Details
-
Bug
-
Resolution: Fixed
-
Major
-
Lustre 2.9.0
-
lola
build: master commit 71d2ea0fde17ecde0bf237f486d4bafb5d54fe3f + patches
-
3
-
9223372036854775807
Description
The error happens during soak testing of build '20160427' (see https://wiki.hpdd.intel.com/display/Releases/Soak+Testing+on+Lola#SoakTestingonLola-20160427). DNE is enabled. OSTs had been formatted with zfs, MDT's using ldiskfs as storage backend. There's 1 MDT per MDS and 4 OSTs per OSS. The OSS and MDT nodes are configured in HA active-active failover configuration.

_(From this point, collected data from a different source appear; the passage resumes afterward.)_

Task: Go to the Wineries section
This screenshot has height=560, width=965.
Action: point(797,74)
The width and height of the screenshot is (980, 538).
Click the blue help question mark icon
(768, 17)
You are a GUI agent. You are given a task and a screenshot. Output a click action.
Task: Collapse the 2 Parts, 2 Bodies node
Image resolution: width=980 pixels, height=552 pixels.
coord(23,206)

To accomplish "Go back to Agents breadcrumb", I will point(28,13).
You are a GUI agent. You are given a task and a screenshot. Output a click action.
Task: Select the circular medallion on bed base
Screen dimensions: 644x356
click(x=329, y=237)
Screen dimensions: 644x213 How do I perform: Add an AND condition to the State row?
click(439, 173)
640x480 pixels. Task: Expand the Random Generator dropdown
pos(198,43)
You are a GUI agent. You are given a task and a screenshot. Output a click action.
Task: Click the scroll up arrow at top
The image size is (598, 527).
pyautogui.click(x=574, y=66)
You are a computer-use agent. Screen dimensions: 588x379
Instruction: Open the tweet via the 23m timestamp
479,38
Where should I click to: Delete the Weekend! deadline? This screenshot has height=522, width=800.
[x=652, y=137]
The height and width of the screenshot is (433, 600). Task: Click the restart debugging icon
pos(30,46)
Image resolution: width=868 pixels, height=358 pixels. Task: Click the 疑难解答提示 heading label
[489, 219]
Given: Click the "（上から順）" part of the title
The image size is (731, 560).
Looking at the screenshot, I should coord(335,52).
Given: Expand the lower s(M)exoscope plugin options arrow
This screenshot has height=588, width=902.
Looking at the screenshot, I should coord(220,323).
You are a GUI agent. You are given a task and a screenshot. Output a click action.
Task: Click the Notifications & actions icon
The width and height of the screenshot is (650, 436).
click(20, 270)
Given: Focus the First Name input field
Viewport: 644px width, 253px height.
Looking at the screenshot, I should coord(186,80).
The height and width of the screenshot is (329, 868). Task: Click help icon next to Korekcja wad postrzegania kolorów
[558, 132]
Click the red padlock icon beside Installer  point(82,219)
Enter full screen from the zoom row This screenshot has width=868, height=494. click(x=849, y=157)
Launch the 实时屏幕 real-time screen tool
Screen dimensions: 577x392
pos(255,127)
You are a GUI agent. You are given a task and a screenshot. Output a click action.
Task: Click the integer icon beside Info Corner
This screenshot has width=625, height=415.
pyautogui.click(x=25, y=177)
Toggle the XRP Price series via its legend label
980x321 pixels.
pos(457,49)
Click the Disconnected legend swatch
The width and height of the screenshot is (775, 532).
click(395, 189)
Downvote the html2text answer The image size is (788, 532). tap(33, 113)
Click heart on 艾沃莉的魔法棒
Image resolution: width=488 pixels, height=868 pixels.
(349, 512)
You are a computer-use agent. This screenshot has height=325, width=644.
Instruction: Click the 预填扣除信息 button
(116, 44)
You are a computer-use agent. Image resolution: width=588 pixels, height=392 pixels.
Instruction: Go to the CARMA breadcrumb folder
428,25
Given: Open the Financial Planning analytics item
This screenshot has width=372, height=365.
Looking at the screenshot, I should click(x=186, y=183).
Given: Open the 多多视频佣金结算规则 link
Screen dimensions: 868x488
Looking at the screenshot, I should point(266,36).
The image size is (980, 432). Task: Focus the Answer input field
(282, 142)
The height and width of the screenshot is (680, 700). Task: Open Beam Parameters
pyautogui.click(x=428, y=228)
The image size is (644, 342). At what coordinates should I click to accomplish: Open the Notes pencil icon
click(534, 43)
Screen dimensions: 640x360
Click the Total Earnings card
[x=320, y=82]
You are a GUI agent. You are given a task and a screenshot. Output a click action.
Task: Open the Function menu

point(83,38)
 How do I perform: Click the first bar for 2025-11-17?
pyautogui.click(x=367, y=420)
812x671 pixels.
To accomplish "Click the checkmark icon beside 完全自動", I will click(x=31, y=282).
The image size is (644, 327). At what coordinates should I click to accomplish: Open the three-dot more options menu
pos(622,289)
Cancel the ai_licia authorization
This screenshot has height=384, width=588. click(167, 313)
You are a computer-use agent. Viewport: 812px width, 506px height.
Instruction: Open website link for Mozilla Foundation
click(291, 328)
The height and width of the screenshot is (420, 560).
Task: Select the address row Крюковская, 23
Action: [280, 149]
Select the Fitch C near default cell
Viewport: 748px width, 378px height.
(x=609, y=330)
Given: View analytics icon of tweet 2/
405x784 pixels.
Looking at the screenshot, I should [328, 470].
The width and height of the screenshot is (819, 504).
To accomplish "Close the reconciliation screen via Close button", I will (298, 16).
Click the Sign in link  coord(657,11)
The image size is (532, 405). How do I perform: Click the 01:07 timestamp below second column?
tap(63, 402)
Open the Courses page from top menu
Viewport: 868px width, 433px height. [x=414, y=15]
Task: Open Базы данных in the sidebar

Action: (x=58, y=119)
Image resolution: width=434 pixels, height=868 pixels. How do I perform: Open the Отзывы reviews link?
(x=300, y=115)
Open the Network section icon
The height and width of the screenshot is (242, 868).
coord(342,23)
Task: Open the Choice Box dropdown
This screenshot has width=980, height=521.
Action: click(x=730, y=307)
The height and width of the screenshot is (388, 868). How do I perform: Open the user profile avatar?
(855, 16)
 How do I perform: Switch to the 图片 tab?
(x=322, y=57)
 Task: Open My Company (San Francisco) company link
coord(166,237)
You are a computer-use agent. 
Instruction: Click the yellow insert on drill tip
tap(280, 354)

The configuration, especially the mapping of node to role can be found here: https://wiki.hpdd.intel.com/display/Releases/Soak+Testing+on+Lola#SoakTestingonLola-Configuration.
For this tickets MDS nodes lola-[8,9] which form a HA cluster are of interest.
After a hard failover of the primary node (lola-8) had been initiated using pm -c , mounting the MGT/MDT (one device) on the secondary node (lola-9) failed with error message:
Apr 29 14:00:36 lola-9 kernel: LDISKFS-fs warning (device dm-9): ldiskfs_multi_mount_protect: MMP interval 42 higher than expected, pleas e wait. ... ... Apr 29 14:19:06 lola-9 kernel: Lustre: Skipped 2 previous similar messages Apr 29 14:19:06 lola-9 kernel: LustreError: 32539:0:(genops.c:334:class_newdev()) Device MGC192.168.1.109@o2ib10 already exists at 2, won't add Apr 29 14:19:06 lola-9 kernel: LustreError: 32539:0:(obd_config.c:370:class_attach()) Cannot create device MGC192.168.1.109@o2ib10 of type mgc : -17 Apr 29 14:19:06 lola-9 kernel: LustreError: 32539:0:(obd_mount.c:198:lustre_start_simple()) MGC192.168.1.109@o2ib10 attach error -17 Apr 29 14:19:06 lola-9 kernel: LustreError: 32539:0:(obd_mount_server.c:1512:server_put_super()) no obd soaked-MDT0000 Apr 29 14:19:06 lola-9 kernel: LustreError: 32539:0:(obd_mount_server.c:140:server_deregister_mount()) soaked-MDT0000 not registered Apr 29 14:19:06 lola-9 kernel: Lustre: 7204:0:(service.c:2096:ptlrpc_server_handle_request()) Skipped 9 previous similar messages Apr 29 14:19:06 lola-9 kernel: Lustre: server umount soaked-MDT0000 complete Apr 29 14:19:06 lola-9 kernel: LustreError: 32539:0:(obd_mount.c:1450:lustre_fill_super()) Unable to mount (-17)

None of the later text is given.